Oltre a quanto sopra, una prima lettura del testo in uscita dal Consiglio dei Ministri consente di segnalare i seguenti ulteriori aspetti, a ns. avviso, maggiormente rilevanti:

  • viene enfatizzato il fondamentale, ma purtroppo semisconosciuto, principio di corresponsabilità di tutti i soggetti coinvolti nella gestione dei rifiuti, il quale si “merita” persino un intero articolo (art. 178);
  • quanto a portata innovativa non è da meno l’inserimento nel nuovo art. 179 della preparazione per il riutilizzo (a cui viene dedicata una disposizione a parte, l’art. 180 bis) tra le priorità nella gestione dei rifiuti;
  • ex art. 11 della Dir. 2008/98/Ce, che per la prima volta introduce precisi obiettivi europei in termini di riutilizzo e riciclaggio dei rifiuti, il nuovo art. 181, c. 1, prevede nuovi obiettivi per il 2015 e per il 2020, con particolare riguardo ai rifiuti da costruzione e demolizione non pericolosi;
  • viene completamente sostituito l’art. 183, modificando alcune definizioni ed introducendone di nuove.

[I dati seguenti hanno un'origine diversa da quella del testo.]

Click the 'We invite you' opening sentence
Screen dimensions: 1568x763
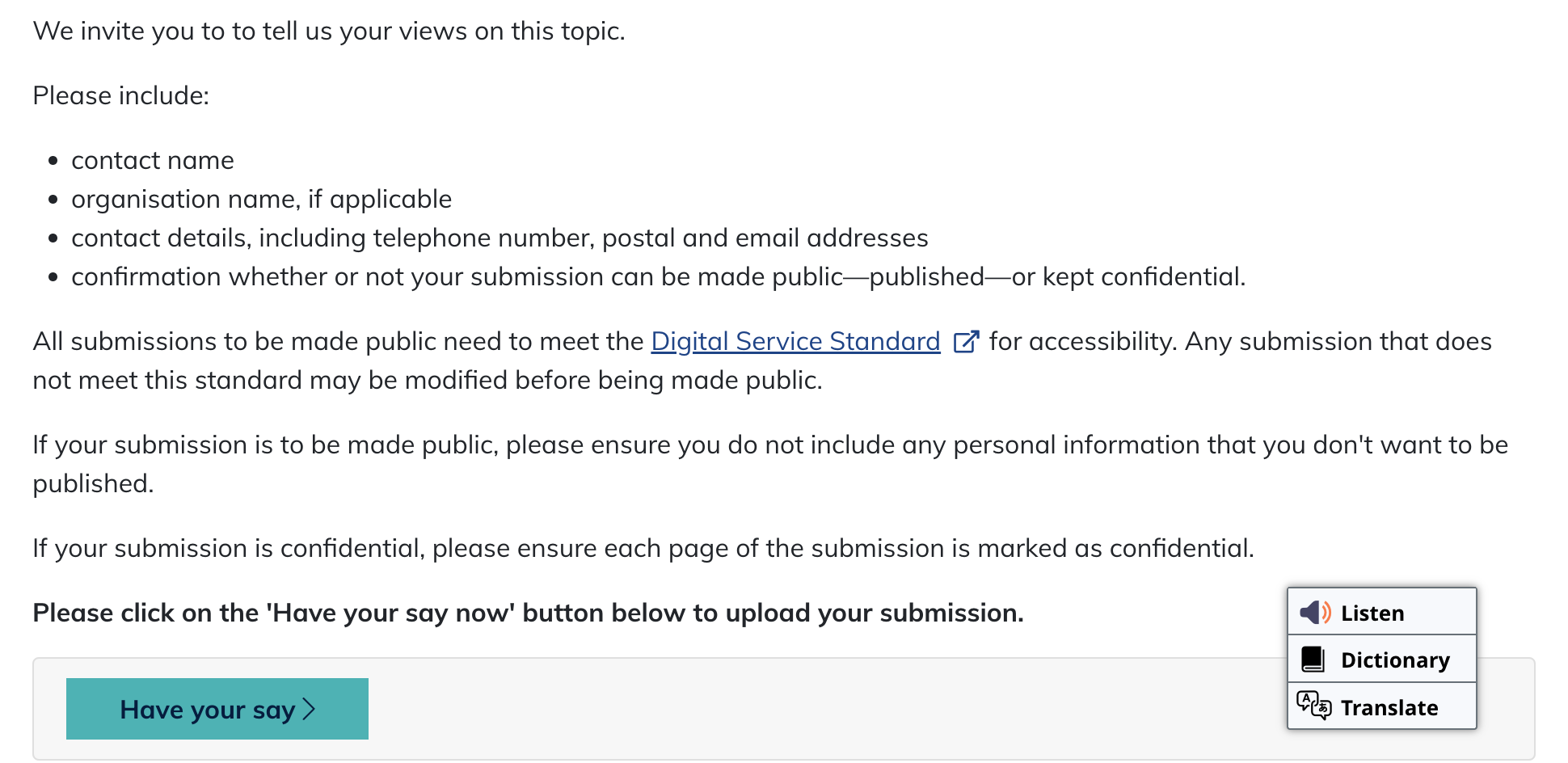click(329, 32)
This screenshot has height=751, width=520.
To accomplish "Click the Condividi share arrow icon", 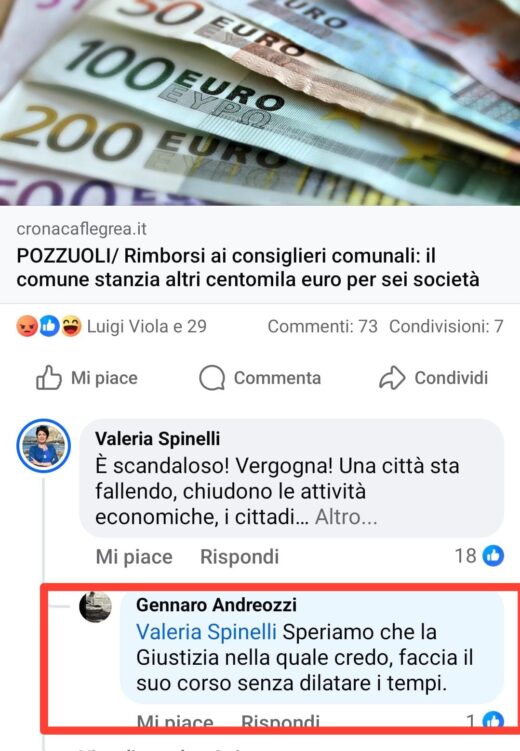I will click(392, 378).
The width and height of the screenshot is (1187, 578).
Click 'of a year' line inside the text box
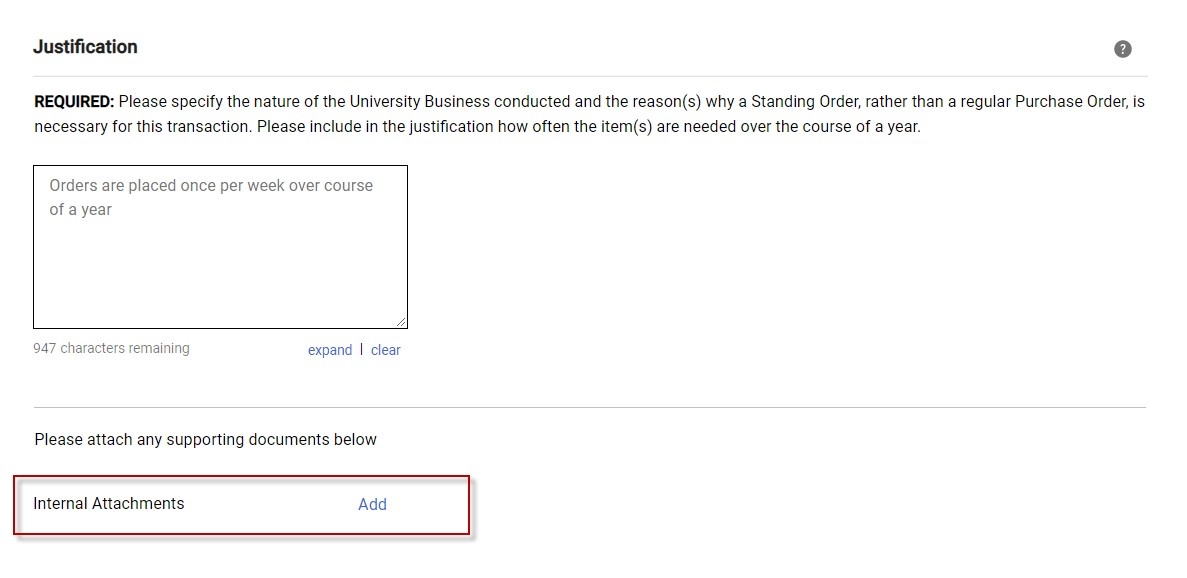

Tra le più rilevanti si segnalano quella di rifiuto, di rifiuto pericoloso, di commerciante, di intermediario, di gestione e di trattamento;
  • gli artt. 15 e 16 dello schema di decreto si occupano degli adempimenti documentali, integrandoli e adattandoli sia alla Dir. 2008/98/Ce, che al D.M. 17 dicembre 2009 e s.m.e.i. (Decreto Sistri). Da qui le nuove formulazioni degli artt. 188 (responsabilità della gestione dei rifiuti), 188 bis (controllo della tracciabilità dei rifiuti), 188 ter (sistema di controllo della tracciabilità dei rifiuti – Sistri), 189 (catasto dei rifiuti), 190 (registri di carico e scarico), 193 (trasporto dei rifiuti) e 194 (spedizioni transfrontaliere);
  • il sistema autorizzatorio attualmente vigente viene rivisitato in maniera sostanziale per adeguarlo sia alla Dir. 2008/98/Ce, che al D.M. 17 dicembre 2009 e s.m.e.i. (Decreto Sistri);
  • non si può non segnalare la riscrittura dell’art. 212 (Albo nazionale gestori ambientali), le cui modifiche maggiormente interessanti riguardano i commi 5, 7, 9 e 12;
  • novità significative concernono altresì la nuova formulazione dell’apparato sanzionatorio (artt. 255-260), in cui la parte maggiormente rilevante è data dall’introduzione ex novo delle sanzioni previste in caso di inadempimento degli obblighi introdotti dal D.M. 17 dicembre 2009 e s.m.e.i. (Sistri);
  • tra le abrogazioni si segnalano quelle di cui agli artt. 181 bis (materie prime secondarie), 186 (terre e rocce da scavo), 210 (autorizzazioni in ipotesi particolari) e 229 (combustibile da rifiuti e combustibile da rifiuti di qualità elevata – CDR e CDR-Q);
  • infine, si fa notare che tra gli allegati alla Parte IV del D.L.vo 152/06 ne viene inserito uno nuovo: l’allegato L, recante esempi di misure di prevenzione dei rifiuti di cui all’articolo 199, c. 3, lett. r (programmi regionali di prevenzione della produzione dei rifiuti).